Over Uwen brief dewelke de datering januari 1977 draagt heb ik mij slechts kortstondig behoeven te beraden. Gij verzoekt om mijn consent tot het vormen van een civiele garde ten dienste van Uwen dierbaren Heer Baron Pierre Philippe Legume des Oncles le Dernierre du Moment. Uw verzoek beschouwend heb ik, zoals gij zult verstaan, mijn blik even gevestigd op de Wet op de Weerkorpsen, maar kwam alras tot de slotsom dat de edele diensten die gij U voorstelt terwille van den Baron te doen verrichten door de gestrenge bepalingen van deze aloude wet niet worden bestreken. Gij gewaagt immers van het optreden van een civiel gevolg welke leden geen wapen, hoe gering ook in gordel of ransel zullen voeren, zijnde hun bedrijvigheid slechts op het stichten van vreugde en vrede gericht.

Daarboven zal dit edele elftal van gans onbesproken gardeniers naar gij schrijft - en waarom zou ik niet langer het woord van een edelman geloven - onder het gezag staan van eenen zeer netten en oppassende luitenant-kapitein. Hem zij deze zeer vertrouwelijke taak in volle vertrouwen gelaten! In het vertrouwen dat U mijn goede wensen mede voor Uwen Heer Baron wilt aanvaarden, groet ik u zwierig.

Mr. A.A.M. van Agt.

Baron Pièrre Philippe Légume des Oncles le Dernierre du Moment was buitengewoon in zijn schik met het bericht. De Baronale garde kreeg onmiddellijk nieuwe kostuums aangemeten, terwijl de fungerende luitenant-kapitein, H. van den Beuckelaer tot Jol, werd bevorderd tot luitenant-kapitein-generaal.

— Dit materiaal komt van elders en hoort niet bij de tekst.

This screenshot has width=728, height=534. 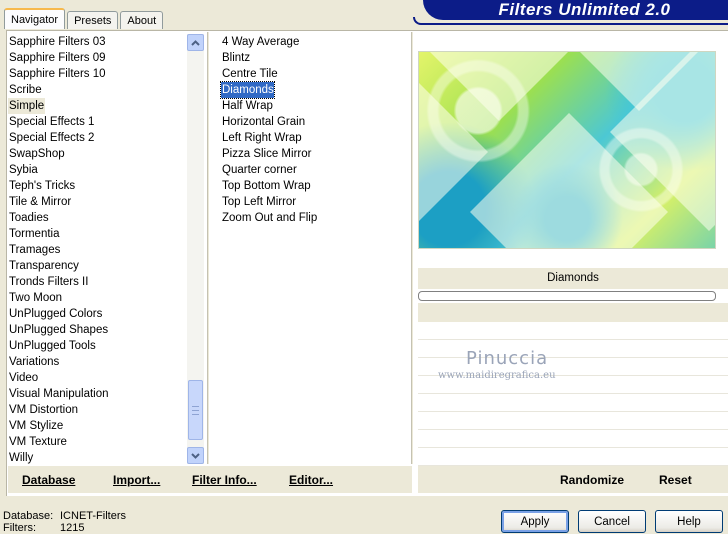 I want to click on category-item: Visual Manipulation, so click(x=98, y=394).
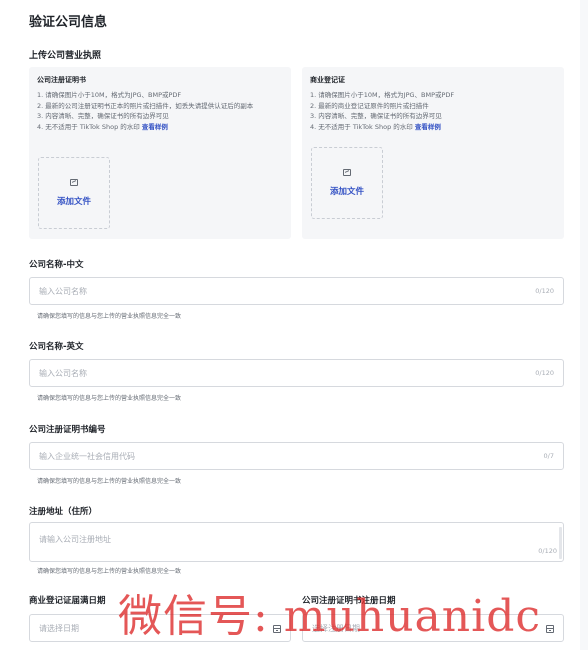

1. In 1977 gaf Minister van Justitie Dries van Agt persoonlijk toestemming voor de Baronale Garde. Dat was binnen een maand en met slechts twee brieven geregeld.
2. Luitenant-Kapitein van de Baronale Garde, H. van den Beuckelaer tot Jol, werd na de brief van Van Agt in 1977 bevorderd tot Luitenant-Kapitein-Generaal. Geregeld oefende hij op de Galderse Hei.
3. De Garde wordt ook gebruikt om de Baronale eigendommen te bewaken zoals hier in 1980 bij de plechtige onthulling van de gedenksteen bij het Oranjeplein.